De Waterloo al Brexit

Resulta remarcable ver como, ante hechos de gran trascendencia política y que afectan la identidad de los ciudadanos, el periodismo no puede restar impasible. De hecho, es un actor clave a la hora de construir un relato que ayuda a posicionar al ciudadano (o al votante). Lo hemos vivido de pleno en Catalunya entre los años 2006 y 2020, cuando se ha hablado del procés. Algo similar pasa con el Brexit. Quienes justifican la salida del Reino Unido de la UE lo hacen apelando a un conjunto emocional de argumentos que recuerdan la necesidad de recuperar las glorias del imperio. Contrariamente, los defensores de haberse quedado en la UE han usado, siempre, argumentos mucho más racionales para explicar que un Reino Unido (Inglaterra) que combata en solitario dentro de la geopolítica mundial tiene más que perder que ganar.

Las portadas de los principales periódicos británicos del día 31 de enero eran un fantástico ejemplo para entenderlo. De hecho, por muy honestas que quisieran ser con ellas mismas, ninguna dejaba de ser partícipe de forma activa de la creación de la agenda informativa de los próximos meses. Del análisis de estas portadas destacan dos elementos francamente interesantes de plasmar para entender la verdadera esencia del Brexit y la lente con que la política británica ha mirado al continente durante todos estos años de matrimonio.

En primer lugar, la bandera del Reino Unido se mostraba como un elemento diferencial de las portadas más brexiters: un elemento de soberanía, uno de los grandes activos del "nacionalismo banal" que tan bien teoritza Billig. Pero, me resulta mucho más interesante ver como una imagen también repetida en algunas portadas ha sido la de los acantilados característicos de la costa sur de Inglaterra, de Dover o Brighton. Los acantilados son protagonistas de algunas escenas clave de películas tan diferentes como La batalla de Inglaterra (1969), Asterix en Bretaña (1986) o las últimas aventuras del Robin Hood de Ridley Scott. La alta costa de la Bretaña como elemento de soberanía para algunos; para otros, como The Guardian, una autoprotección para una "pequeña isla"
–describía su brillante portada– que ha quedado fuera del gran mercado europeo.

De una forma o de otra, el Brexit modificará la geopolítica europea de los próximos años. Y mucho. Además, para los brexiters hay algo más en el imaginario colectivo: el país sale de una Europa francófona para volver a marcar su destino de manera individual. La Europa francófona que queda al otro lado del canal de la Mancha, de los acantilados; la Europa francófona a quien el tabloide The Sun dedicaba un "adieu!" junto a un gran titular que decía: "Nuestro tiempo ha llegado".

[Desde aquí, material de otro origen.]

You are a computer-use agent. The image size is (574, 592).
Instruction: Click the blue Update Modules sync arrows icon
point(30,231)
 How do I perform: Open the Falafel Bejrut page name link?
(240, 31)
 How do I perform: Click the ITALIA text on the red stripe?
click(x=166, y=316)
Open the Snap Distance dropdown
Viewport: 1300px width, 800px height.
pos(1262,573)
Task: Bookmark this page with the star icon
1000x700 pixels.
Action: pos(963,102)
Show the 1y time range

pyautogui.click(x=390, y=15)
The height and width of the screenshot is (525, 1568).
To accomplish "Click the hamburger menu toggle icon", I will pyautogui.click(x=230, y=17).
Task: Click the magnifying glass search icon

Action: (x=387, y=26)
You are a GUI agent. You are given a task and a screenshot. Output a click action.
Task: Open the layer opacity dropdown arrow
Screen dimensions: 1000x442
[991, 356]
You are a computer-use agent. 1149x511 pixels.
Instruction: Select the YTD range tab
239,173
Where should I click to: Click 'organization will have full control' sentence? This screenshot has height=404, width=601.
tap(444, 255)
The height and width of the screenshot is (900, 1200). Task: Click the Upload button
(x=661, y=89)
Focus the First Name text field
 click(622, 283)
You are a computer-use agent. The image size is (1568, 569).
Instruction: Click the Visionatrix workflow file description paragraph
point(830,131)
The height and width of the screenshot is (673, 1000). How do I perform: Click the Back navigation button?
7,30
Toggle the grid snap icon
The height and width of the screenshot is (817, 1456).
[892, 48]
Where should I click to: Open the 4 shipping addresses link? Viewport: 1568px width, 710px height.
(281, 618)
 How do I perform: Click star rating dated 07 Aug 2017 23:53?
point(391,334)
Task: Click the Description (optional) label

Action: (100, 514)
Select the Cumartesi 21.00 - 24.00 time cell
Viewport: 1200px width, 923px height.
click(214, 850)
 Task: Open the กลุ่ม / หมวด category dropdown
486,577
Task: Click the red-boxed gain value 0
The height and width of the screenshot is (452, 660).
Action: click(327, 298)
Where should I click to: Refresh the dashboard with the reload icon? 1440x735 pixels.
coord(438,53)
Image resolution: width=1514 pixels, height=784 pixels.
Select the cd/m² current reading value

El euroescepticismo situará a la burocracia de raíz germánica como centro del gran problema del distanciamiento entre el Berlaymont y la ciudadanía. De hecho, desde hace tiempo, Alemania ha marcado marcialmente el paso. Pero, en el imaginario británico siempre hay un foco de conflicto que ha modelado el continente desde tiempos inmemoriales: las relaciones de poder entre Francia e Inglaterra; la conquista normanda, la guerra de los Cien Años, las guerras napoleónicas con el final macabro de Waterloo. La vieja Europa acaba en los campos de batalla belgas en 1815.

Querría pensar que este nuevo embate de Inglaterra contra una Europa dominada por el eje París-Berlín, la Unión podrá vivirlo como una crisis de crecimiento, que le servirá para muscular mejor sus estructuras de gobierno y buscar nuevas vías para relacionarse con los ciudadanos y dar respuesta a sus problemáticas. Pero no todo es culpa de Bruselas, sobre todo sabiendo que nunca los británicos han sido socios fiables para reforzar la integración y que su salida no es nada más que el final de un largo flirteo con el eje Atlántico, que ha acabado abrazando los argumentos populistas surgidos de la cocina de Donald Trump.

Me gustaría pensar que los socios europeos han entendido el mensaje: ninguna unión dura para siempre jamás, si no hay voluntades claras para tejer complicidades y garantías entre aquellos que deciden empezar a andar juntos; si la democracia representativa no es compatible con la democracia directa, si no se trabaja diariamente para comunicar mejor las virtudes (que son muchas) de un proceso de integración que había sido todo un éxito.